TASK DESCRIPTION>
Reproduce the listing below from the line with "Instruction: Unpin Desktop" to the line with "Image resolution: width=2216", both lines included, character for character, minus any pictures.

DATA EXTRACT>
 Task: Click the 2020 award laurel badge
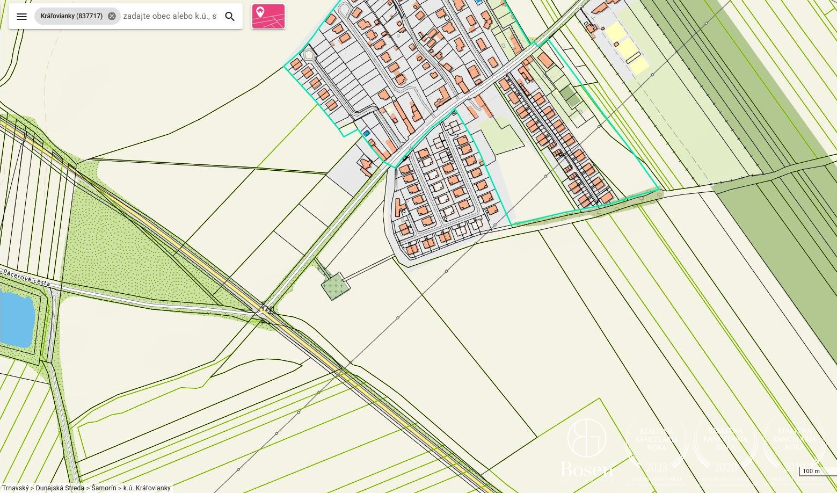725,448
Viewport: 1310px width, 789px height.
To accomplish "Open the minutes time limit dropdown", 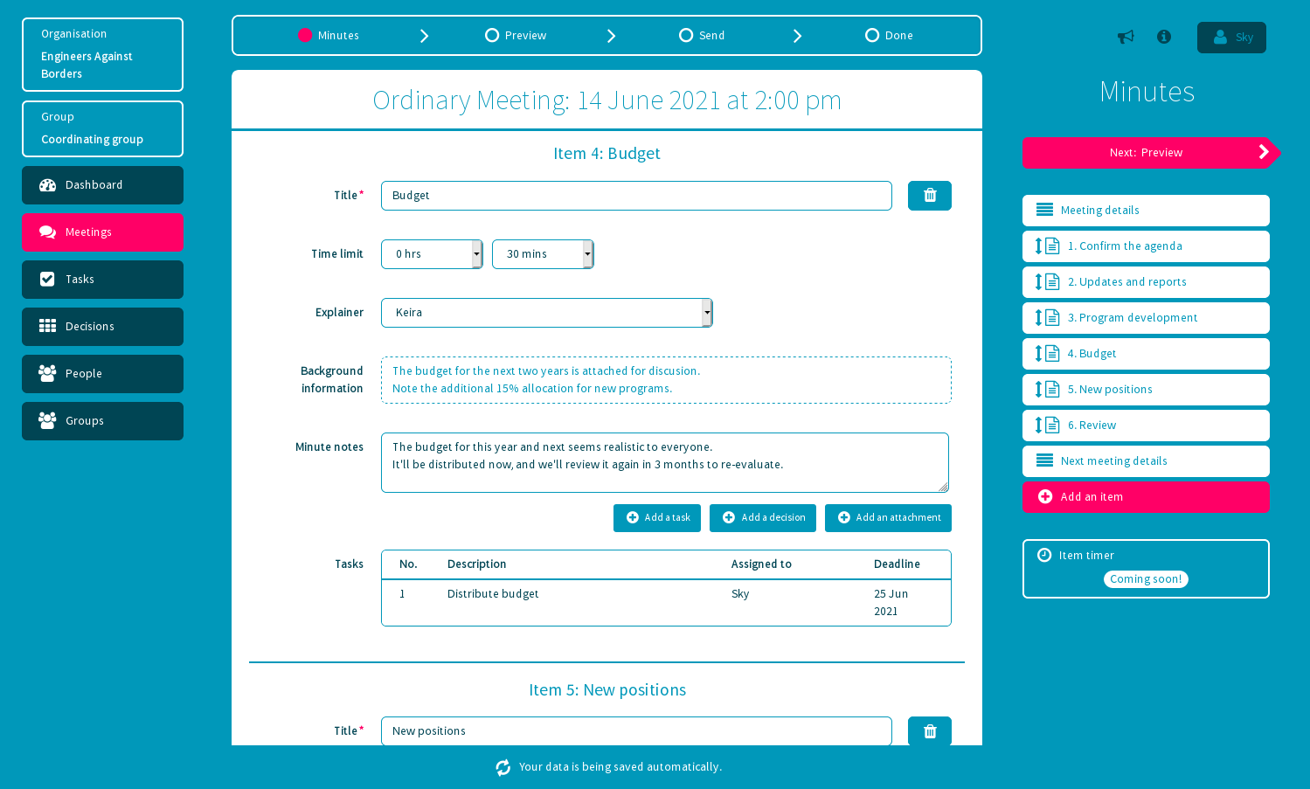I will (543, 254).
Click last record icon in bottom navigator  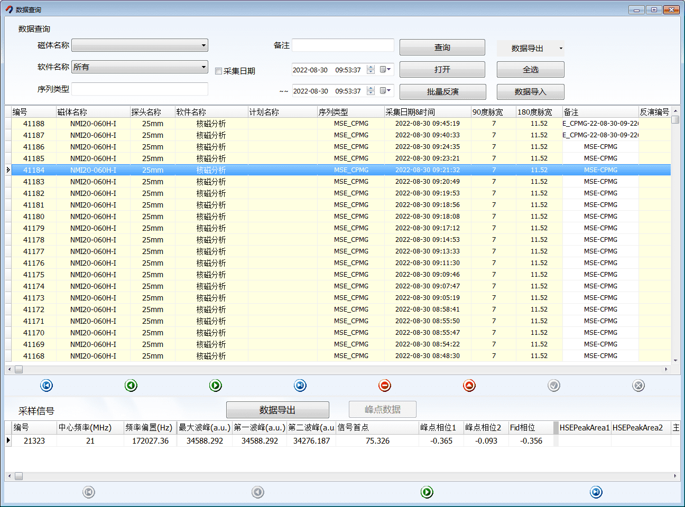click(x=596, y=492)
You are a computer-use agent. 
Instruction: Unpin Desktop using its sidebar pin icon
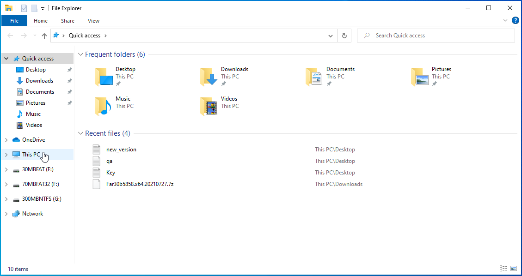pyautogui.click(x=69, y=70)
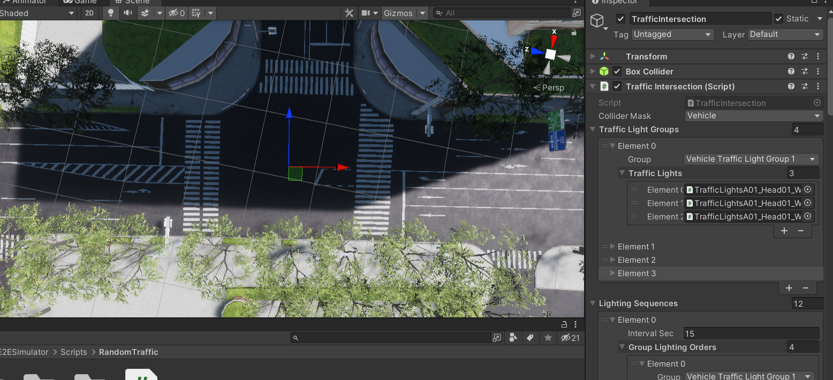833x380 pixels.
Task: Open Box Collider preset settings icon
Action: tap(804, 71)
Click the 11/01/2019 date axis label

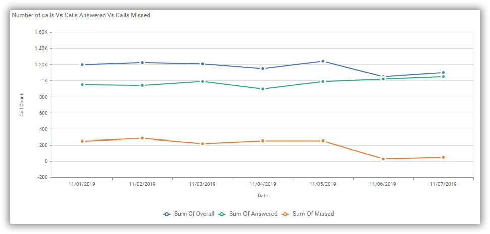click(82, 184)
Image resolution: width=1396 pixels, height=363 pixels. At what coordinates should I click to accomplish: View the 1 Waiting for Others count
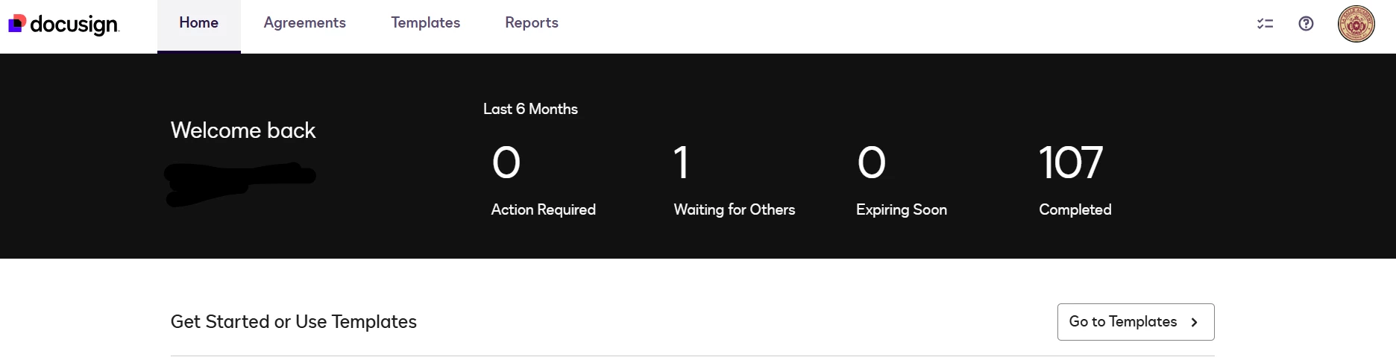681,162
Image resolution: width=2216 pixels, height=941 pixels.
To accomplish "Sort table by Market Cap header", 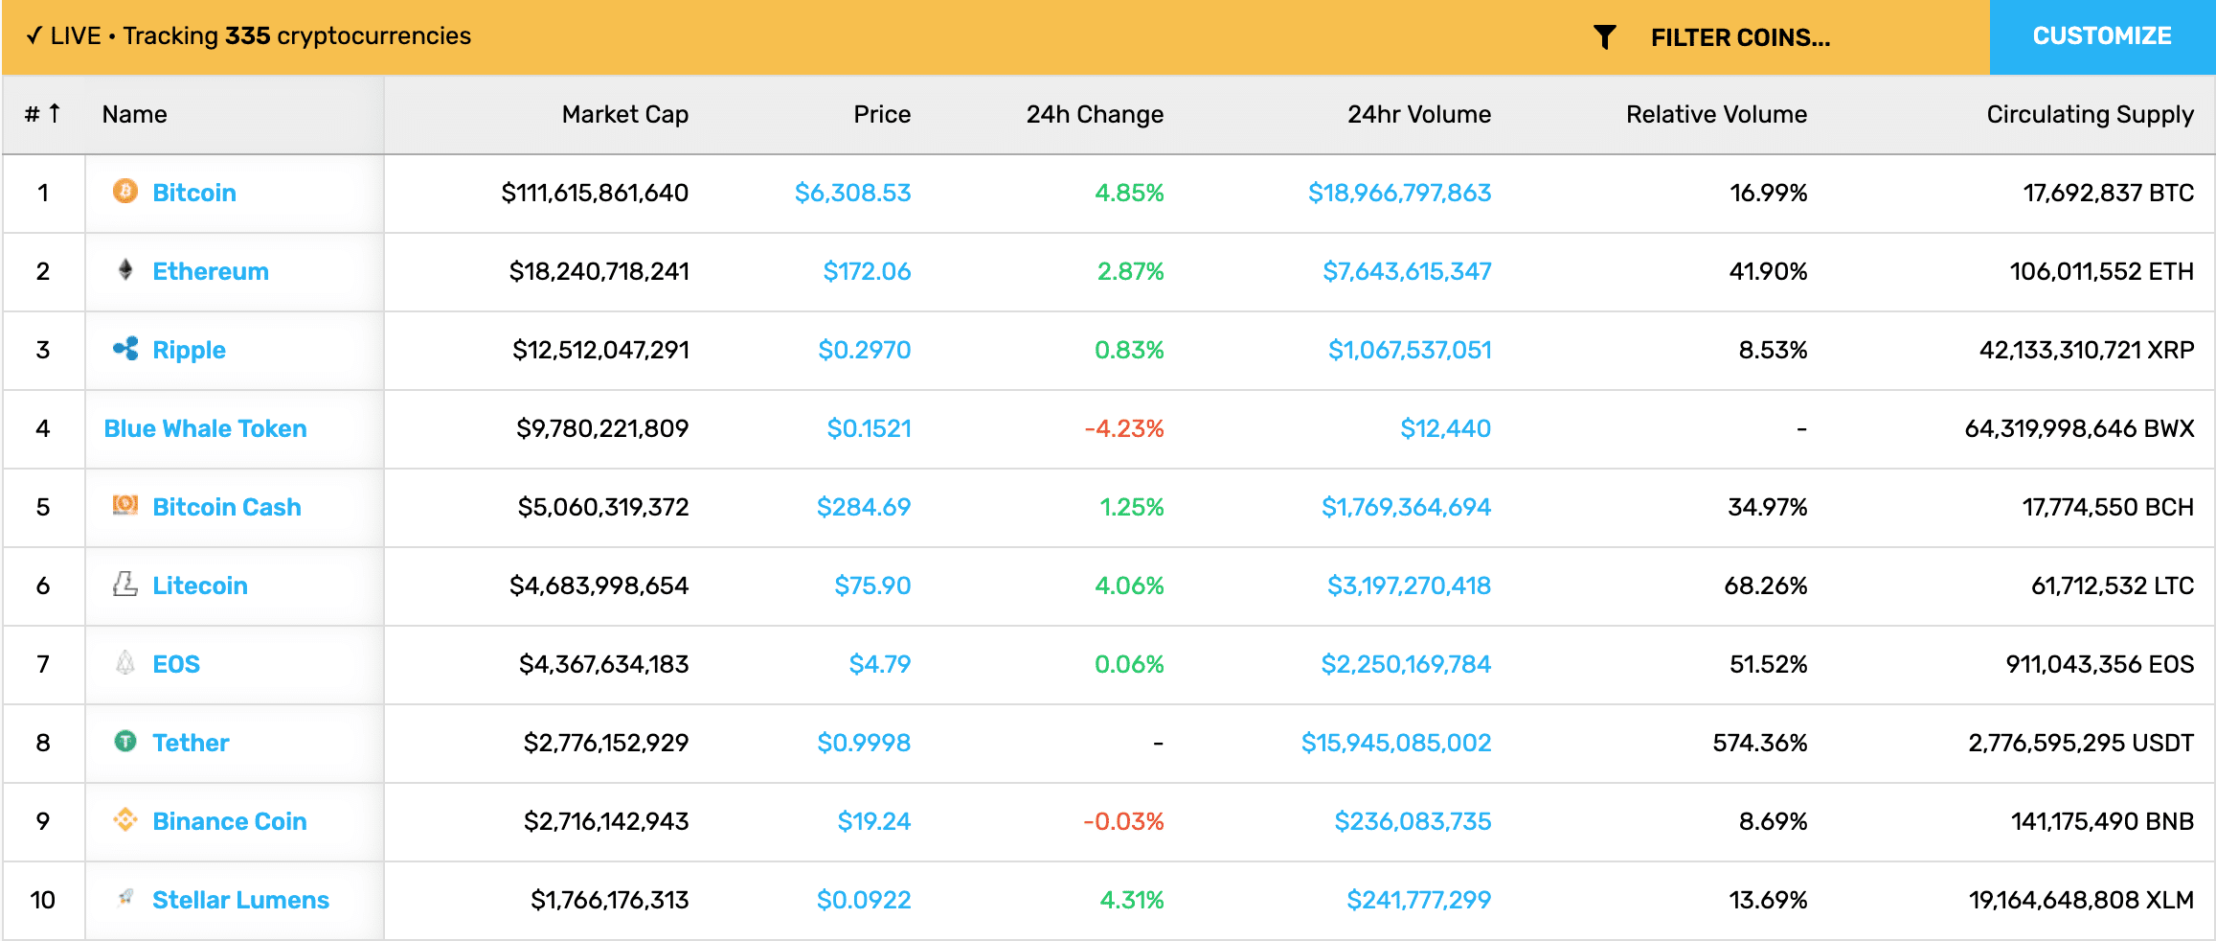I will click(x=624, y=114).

RESPONSE BELOW>
Instruction: Unpin Desktop using its sidebar pin icon
pyautogui.click(x=69, y=70)
833x380 pixels.
Task: Open Box Collider preset settings icon
Action: tap(804, 71)
Click the 11/01/2019 date axis label

click(82, 184)
Image resolution: width=1396 pixels, height=363 pixels. At what coordinates should I click to accomplish: View the 1 Waiting for Others count
681,162
Image resolution: width=2216 pixels, height=941 pixels.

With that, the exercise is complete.